Island Peak Climbing
  • Although George Everest was head of the Survey if India form 1823 to 1843, he neither set foot near nor even saw the peak that honors his name.
  • The mountain was first explored by outsiders from the Tibetan side in 1921 after gaining permission to access it from the Dalai Lama. The mountain was first climbed in 1953 by Edmund Percival Hillary and Tenzing Norgay Sherpa. Two days prior to the monumental feat, a pair of British climber from the same team approached within 90 m/300 feet of the summit but turned back due to lack of oxygen supply. Hillary acknowledged that if the earlier duo had not broken trail and cached supplies, then he and Norgay likely would not have made the summit themselves.
  • The Swiss reached the summit the following year, and the mountain rested undistributed until 1963, when a US team climbed it by the West Ridge and came down the original route, the first traverse of the mountain.
  • 1965, Nawang Gombu Sherpa became the first to summit twice (first in 1963 with a US expedition and in 1965 with an Indian expedition).
  • Junko Tabei of Japan became the first female summiteer in 1975.
  • 1978 Reinhold Messner and Peter Haebeler summited without oxygen.
  • 1980 Yasuo Kato of Japan was the first non-Sherpa to reach the summit more than once (1973 was his first ascent). 1980 Messner summited solo and without oxygen. -1988 Jean-Marc Boivin paraglided from the summit to camp 2.

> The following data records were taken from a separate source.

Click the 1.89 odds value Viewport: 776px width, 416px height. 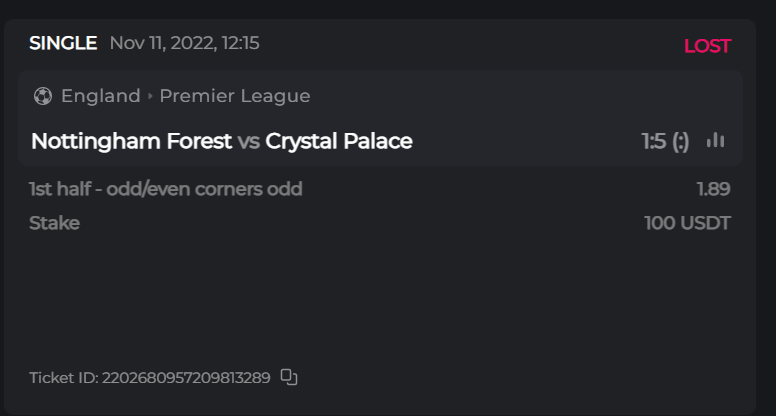pyautogui.click(x=713, y=189)
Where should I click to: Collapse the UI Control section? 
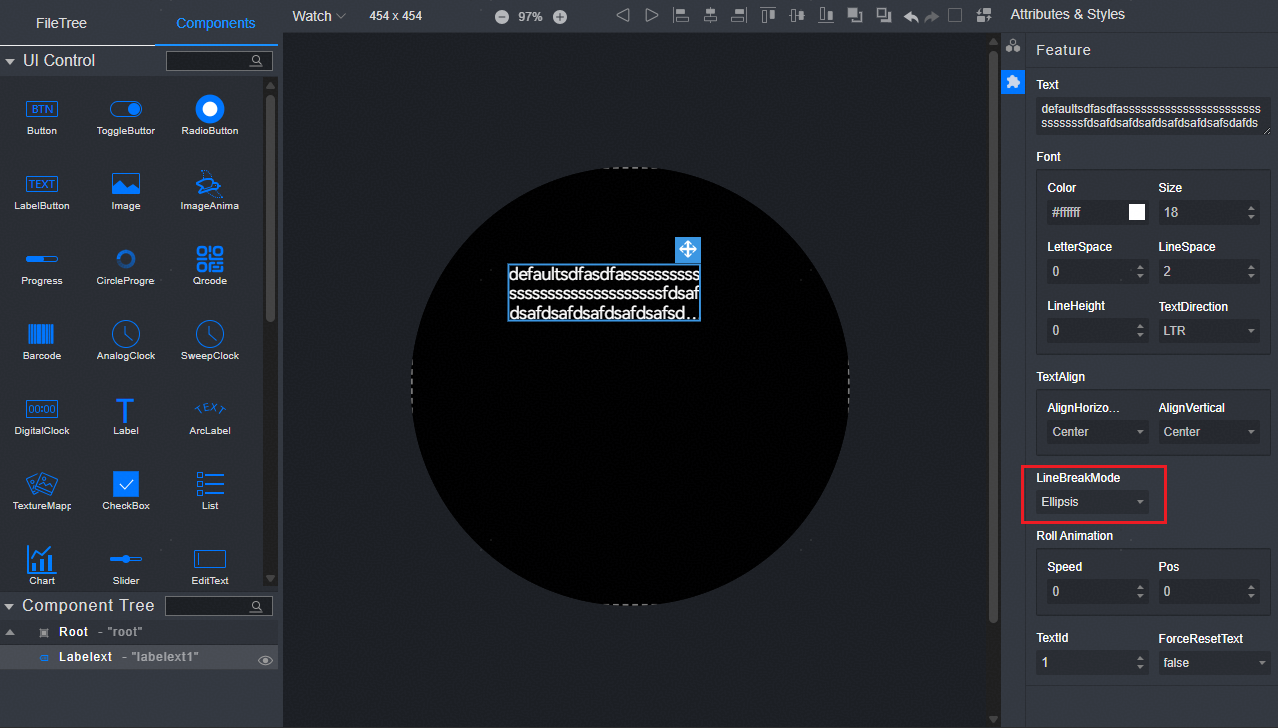[10, 61]
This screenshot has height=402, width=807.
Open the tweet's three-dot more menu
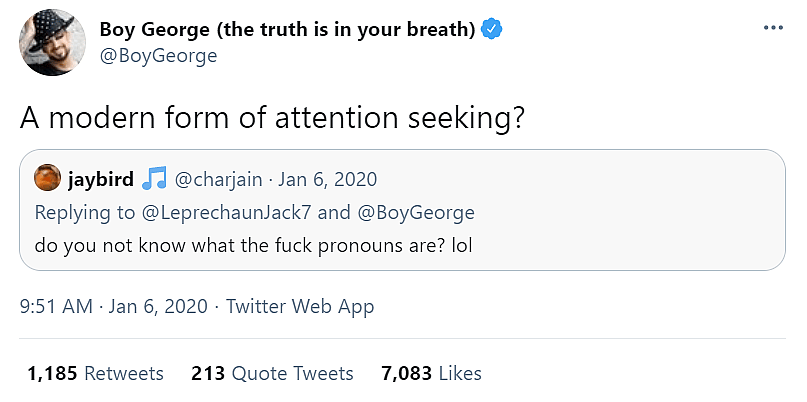(x=773, y=27)
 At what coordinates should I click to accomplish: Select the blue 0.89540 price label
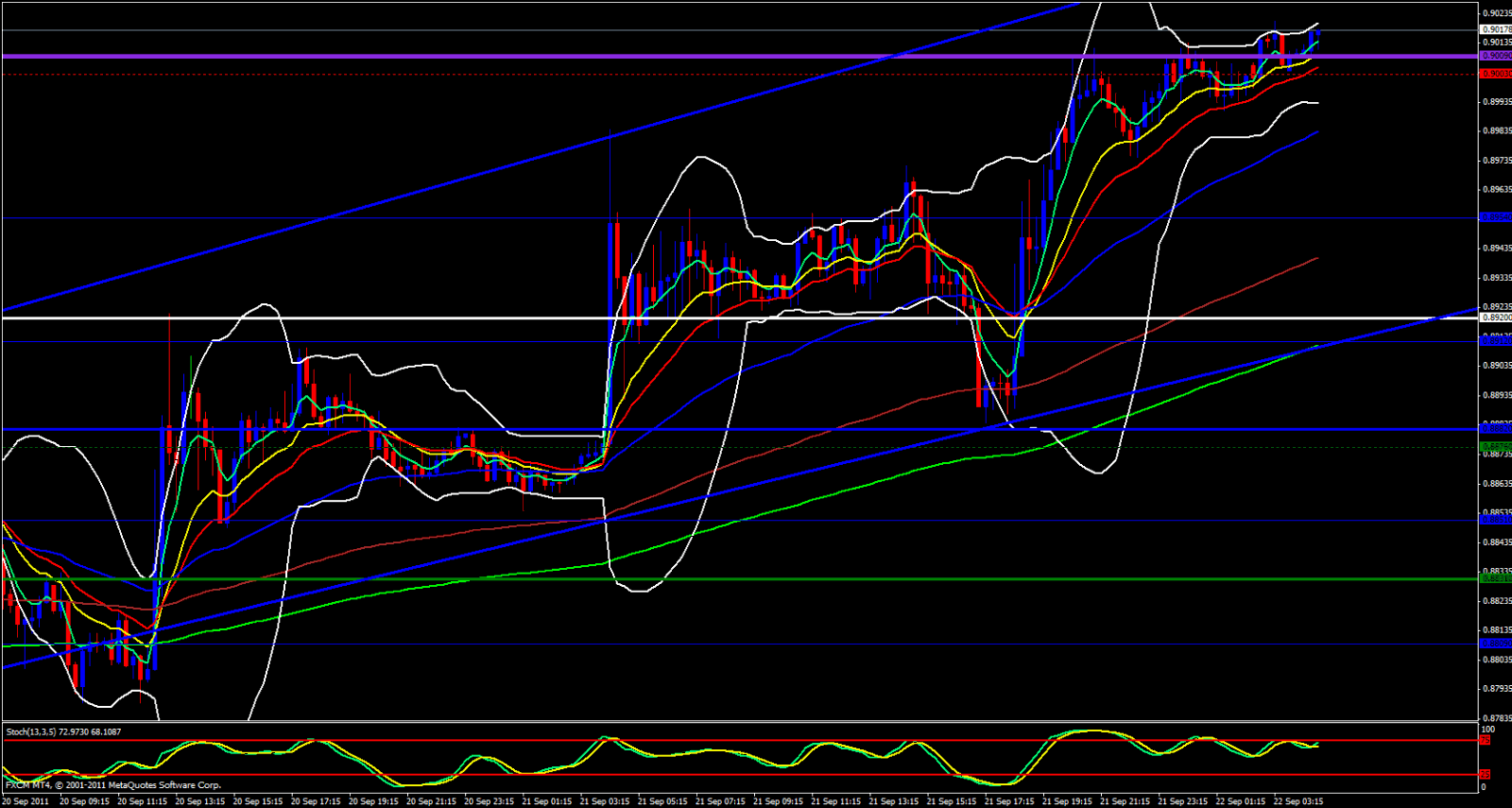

  • 1993, Pasang Lhamu Sherpa became the first Nepali female to summit Everest. She perished on the descent and posthumously has become a Nepali national heroine. A peak has been named in her honor as well as a statue in Kathmandu near Baudhnath. -1999, Babu Chiri Sherpa spent 21 hours on the summit without supplementary oxygen.
  • 2000, Davo Karnicar descended from the summit on skis.
  • 2001, Marco Siffredi snowboarded from the summit.
  • 2002, Erk Weihenmayer was the first blind summiteer. -2004, Pemba Dorje Sherpa made the fastest ascent (along the southern approach and with supplemental oxygen), in 8 hours and 10 minutes. -2005, Didier Delsalle landed a helicopter on the summit (not without controversy) setting records for both highest landing and takeoff.
  • 2008, Nepal’s Min Bahadur Sherchan became Nepal’s oldest summiteer at 76 (25 days shy of age 77).
  • 2012, Japan’ Tamae Watanabe, 73 years old became the oldest woman to climb Everest.
  • Sometimes referred to as an ‘Icy Graveyard,’ in the history of climbing on the peak to 2013, around 250 climbers have died including nearly 90 Sherpa. A majority of the corpses are still on the mountain!